The point being - you haven't given it enough time!!! I know the algae is ugly, but algae are helping to restore balance by taking out excessive amounts of nutrients, and you're helping to further restore the balance by manually removing the algae - thus removing the excessive nutrients from the system. Given time, the amount of algae will diminish and the plants will take over (with a lot of help from the symbiotic microfauna) and the tank will balance itself out. 

All tanks have some algae because they aren't closed systems (we add food and water) and algae isn't a bad thing. All new tanks have enormous blooms of algae. I know of several very successful aquarists who let the algae rule on its own for a few months while the tank "cycles." Even the ever-famous Amano won't photograph a tank for the first several months. It is a natural part of our hobby.

Believe me - let the tank cycle and reach its own balance. Changing the lights, adding/subtracting ferts, CO2, etc. will only increase the inbalance of the tank. If you keep doing it your tank could never balance out. Do your regular routine (whatever you want to do with the tank) and let the tank do its thing. Don't get me wrong, I still think you should do water changes, feed your fish, and perform routine maintenance by removing any dead leaves, animals, and as much algae as possible because these things are part of maintaining the balance, just don't worry so much and don't give up. Some of the tanks I've done don't look good until the fourth or fifth month. That is just part of the hobby.

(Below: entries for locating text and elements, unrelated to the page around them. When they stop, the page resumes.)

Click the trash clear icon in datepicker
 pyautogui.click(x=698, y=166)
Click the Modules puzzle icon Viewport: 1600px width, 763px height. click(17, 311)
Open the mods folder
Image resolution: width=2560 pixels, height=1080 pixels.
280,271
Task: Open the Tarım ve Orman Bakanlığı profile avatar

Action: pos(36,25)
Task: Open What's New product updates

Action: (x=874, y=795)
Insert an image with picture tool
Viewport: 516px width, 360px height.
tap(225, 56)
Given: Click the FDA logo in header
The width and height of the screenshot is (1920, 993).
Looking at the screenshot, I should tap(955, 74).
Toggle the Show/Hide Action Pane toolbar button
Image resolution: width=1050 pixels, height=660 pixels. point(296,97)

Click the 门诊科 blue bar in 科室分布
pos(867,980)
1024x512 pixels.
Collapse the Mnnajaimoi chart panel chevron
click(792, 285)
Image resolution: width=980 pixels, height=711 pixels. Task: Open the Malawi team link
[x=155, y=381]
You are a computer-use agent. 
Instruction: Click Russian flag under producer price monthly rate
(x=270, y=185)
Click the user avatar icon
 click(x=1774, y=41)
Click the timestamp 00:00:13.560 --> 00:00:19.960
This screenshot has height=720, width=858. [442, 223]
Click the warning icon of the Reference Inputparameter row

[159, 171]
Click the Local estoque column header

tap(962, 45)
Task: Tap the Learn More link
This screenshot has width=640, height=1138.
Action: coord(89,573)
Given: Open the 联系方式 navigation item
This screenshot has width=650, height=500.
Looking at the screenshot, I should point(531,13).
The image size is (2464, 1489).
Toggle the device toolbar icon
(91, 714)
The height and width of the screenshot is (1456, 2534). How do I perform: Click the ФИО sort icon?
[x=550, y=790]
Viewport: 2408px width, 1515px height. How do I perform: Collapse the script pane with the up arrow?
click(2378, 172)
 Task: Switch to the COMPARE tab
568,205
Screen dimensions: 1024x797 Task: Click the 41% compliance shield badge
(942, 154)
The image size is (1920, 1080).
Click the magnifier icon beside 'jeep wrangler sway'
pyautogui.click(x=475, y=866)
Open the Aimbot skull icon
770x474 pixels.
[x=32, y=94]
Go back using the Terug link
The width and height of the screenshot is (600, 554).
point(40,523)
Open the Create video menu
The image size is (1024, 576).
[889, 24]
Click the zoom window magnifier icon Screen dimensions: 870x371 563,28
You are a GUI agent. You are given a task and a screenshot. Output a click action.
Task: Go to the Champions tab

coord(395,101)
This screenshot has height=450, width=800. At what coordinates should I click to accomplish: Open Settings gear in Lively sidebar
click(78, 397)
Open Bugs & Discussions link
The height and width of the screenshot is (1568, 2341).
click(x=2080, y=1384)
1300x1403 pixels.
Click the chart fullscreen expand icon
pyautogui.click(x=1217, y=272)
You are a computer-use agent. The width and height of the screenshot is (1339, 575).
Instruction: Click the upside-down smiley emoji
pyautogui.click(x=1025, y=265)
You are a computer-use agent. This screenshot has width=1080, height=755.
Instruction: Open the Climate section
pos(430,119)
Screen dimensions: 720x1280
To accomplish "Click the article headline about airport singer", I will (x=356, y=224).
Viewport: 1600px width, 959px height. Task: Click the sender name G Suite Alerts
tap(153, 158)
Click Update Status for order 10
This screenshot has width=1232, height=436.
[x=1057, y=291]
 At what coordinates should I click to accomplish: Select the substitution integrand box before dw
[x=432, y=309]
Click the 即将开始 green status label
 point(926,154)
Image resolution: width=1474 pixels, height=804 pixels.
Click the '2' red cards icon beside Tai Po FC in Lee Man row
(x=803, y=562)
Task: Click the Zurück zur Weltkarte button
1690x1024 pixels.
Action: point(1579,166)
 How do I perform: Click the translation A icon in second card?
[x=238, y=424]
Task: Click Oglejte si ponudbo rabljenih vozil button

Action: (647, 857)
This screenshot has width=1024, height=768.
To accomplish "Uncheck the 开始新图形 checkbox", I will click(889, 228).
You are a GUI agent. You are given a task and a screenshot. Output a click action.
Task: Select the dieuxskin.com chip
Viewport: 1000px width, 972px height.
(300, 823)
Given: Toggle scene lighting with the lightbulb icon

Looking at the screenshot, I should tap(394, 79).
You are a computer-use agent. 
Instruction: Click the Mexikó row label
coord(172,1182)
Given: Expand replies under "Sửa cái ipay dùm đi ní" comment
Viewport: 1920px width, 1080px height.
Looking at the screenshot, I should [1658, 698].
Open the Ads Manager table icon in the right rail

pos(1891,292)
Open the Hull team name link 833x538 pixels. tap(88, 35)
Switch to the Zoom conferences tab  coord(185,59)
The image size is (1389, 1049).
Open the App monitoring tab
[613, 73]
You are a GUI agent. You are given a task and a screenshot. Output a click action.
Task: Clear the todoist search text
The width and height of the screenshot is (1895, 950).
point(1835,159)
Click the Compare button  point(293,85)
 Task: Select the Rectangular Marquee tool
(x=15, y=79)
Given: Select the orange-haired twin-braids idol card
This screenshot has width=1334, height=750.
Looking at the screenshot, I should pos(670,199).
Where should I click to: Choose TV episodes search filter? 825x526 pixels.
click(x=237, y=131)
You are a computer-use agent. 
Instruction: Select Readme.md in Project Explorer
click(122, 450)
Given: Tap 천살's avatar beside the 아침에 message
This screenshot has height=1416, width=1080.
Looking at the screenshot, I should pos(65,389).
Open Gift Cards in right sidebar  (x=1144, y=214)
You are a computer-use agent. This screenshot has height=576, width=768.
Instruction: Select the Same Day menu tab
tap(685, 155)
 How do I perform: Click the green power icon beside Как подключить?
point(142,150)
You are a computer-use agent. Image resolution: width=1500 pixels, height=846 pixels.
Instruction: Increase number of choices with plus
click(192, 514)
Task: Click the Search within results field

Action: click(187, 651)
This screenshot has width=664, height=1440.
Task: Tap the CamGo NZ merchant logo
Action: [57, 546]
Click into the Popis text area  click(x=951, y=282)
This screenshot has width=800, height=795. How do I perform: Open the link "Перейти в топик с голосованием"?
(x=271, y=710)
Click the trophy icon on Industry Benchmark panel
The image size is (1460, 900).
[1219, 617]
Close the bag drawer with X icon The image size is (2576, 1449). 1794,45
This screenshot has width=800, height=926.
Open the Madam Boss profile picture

I hope this helped a little.


----------



## bigstick120 (Mar 8, 2005)

That could be your problem, you dont use tap or tank water in the drop checker. Only use the 4 dkh water.



Carlos1583 said:


> Thanks for the responses. I will cut back on the light to combat the algae. I was thinking part of the problems with the plants, especially the limnophilia, was the bottom of the stems are melting/weak and I assumed that there was not enough light.
> 
> TexGal: I slowly increased the CO2 until I noticed the fish were gasping and then I backed off slightly. My concern with excel is the vals melting. Would I have to worry about that or just hope for the best? I do believe I need more plants but I also hate to keep spending money only to lose them for whatever reason. I had many stems of bacopa in the tank and slowly each of them melted at the bottom of the stems. I'll see if I can buy more plants soon to help with the nutrients but I haven't tested my water yet. I'll try to test them this weekend if I can...
> 
> Seattle_Aquarist and Bigstick120: I have tried the drop checker and unfortunately it doesn't really work for me. I used 4 Kdh water that I bought online and put it in a red sea CO2 drop checker and the color would never change from yellow. No matter if the Co2 was off the entire night, the drop checker was yellow in the morning. I assumed that because the kH in the tap water is extremely high it takes much more CO2 to saturate the water to the proper levels and I figured the drop checker would not be accurate. I can try again and see if there's a difference.


----------



## Carlos1583 (Jul 7, 2006)

Thanks for the encouragement dryn...definitely appreciated. I wouldn't mind the algae so much if the plants were doing better than they are now. Hopefully I can do some changes and start a light fert routine while the tank balances out

Bigstick: I did use 4kdh water for the drop checkers and it was constantly yellow no matter what. I still have plenty of it and I'll see if I can find a drop checker or buy another one and try again. Is there a better one that the redsea version?


----------



## bigstick120 (Mar 8, 2005)

I use the all glass ones. Green leaf carries them, or check ebay.


----------